01/14/2026
❇️For many years, long before the pandemic, physicians (including myself) had considered using neuromodulators - medications such as gabentin, pregabelin and amitriptyline - to help patients with parosmia (distorted smell and taste).
❇️Some excitement occurred at the beginning of the pandemic when some patients seemed to respond to gabapentin,(shoutout to DO YEON CHO - who published that case series!) although it was a small number of patients and there was no control group in that study.

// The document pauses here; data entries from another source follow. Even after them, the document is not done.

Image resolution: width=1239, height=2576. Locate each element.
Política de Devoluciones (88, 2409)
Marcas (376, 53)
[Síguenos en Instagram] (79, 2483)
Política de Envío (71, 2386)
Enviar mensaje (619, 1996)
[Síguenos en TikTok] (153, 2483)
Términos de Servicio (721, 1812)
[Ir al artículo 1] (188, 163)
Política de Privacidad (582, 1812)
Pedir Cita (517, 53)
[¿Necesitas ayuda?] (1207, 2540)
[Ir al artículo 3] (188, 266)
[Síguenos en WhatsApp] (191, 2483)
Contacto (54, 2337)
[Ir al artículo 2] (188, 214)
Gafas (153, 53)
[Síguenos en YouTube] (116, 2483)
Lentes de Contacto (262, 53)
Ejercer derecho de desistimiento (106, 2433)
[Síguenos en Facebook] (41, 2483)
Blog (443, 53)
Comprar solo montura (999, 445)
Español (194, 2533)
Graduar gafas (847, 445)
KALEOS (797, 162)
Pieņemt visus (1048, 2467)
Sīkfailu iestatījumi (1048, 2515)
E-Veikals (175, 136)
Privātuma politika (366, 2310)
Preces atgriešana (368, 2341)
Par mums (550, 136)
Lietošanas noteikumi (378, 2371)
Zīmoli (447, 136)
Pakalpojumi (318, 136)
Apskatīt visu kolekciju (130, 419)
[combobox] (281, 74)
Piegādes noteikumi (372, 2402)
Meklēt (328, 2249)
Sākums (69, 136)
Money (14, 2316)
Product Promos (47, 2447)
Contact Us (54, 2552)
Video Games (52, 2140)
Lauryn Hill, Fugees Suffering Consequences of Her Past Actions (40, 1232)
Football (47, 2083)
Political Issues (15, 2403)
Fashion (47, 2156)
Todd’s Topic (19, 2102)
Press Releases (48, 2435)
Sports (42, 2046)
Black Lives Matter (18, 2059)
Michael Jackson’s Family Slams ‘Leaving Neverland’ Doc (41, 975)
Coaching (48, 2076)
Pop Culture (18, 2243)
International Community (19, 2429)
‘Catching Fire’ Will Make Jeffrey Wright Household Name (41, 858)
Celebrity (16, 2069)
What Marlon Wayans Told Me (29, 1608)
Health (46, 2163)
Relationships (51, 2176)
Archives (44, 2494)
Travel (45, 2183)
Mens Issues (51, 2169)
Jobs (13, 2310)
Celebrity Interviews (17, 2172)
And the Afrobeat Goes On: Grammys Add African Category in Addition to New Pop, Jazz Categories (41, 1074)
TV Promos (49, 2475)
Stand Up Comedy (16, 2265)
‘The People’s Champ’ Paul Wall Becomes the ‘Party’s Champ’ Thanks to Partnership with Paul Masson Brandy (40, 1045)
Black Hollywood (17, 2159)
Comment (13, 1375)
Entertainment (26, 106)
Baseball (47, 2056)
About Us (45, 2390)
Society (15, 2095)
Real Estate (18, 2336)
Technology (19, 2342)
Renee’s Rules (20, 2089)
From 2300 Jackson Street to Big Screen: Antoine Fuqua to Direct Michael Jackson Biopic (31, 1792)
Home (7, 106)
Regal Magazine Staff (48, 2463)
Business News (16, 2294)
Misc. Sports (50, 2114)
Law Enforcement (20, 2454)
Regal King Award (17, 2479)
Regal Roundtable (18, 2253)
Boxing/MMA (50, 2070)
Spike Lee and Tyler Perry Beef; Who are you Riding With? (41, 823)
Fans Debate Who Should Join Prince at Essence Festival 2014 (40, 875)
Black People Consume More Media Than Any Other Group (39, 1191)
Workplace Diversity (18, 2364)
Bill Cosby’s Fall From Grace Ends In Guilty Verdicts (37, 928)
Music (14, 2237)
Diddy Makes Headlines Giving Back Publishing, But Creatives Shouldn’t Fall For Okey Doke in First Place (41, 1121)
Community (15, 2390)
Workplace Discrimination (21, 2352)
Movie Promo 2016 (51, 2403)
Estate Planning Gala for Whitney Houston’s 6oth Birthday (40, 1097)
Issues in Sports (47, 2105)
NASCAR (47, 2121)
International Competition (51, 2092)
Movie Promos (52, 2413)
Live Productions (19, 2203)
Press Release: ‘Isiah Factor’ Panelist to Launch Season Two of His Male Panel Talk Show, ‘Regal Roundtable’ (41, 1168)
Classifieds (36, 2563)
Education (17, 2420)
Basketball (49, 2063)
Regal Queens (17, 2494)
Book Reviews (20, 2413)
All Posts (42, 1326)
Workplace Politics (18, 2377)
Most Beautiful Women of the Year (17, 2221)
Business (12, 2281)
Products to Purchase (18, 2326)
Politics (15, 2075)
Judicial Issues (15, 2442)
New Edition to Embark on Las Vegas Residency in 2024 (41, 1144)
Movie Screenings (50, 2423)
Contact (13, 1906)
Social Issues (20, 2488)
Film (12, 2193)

🛑Unfortunately, once gabapentin was run through a randomized controlled trial, (shoutout to Jay Piccirillo and his group at WashU who carried out that study) the conclusion was that gabapentin does NOT actually help patients with COVID-19 induced parosmia.
✴️As one of the criticisms of that trial was that the dose was too high to be well tolerated, and I have been treating patients with various neuromodulators and dosing ranges over the last 15 years with varying results, I asked our visiting scholar Kasia Resler to look into our patient outcomes.
❌This demonstrated that although parosmia in some patients improves over time, this is not linked consistently to treatment with gabapentin, pregabalin or amitriptyline. Rigorous scientific methodology is what allows us to differentiate between coincidence and spontaneous resolution, and real interventional differences. I’ll keep studying this disease process to find something that works for patients with this highly impactful problem! (Maybe electrical neuromodulation is the answer - working in that now!)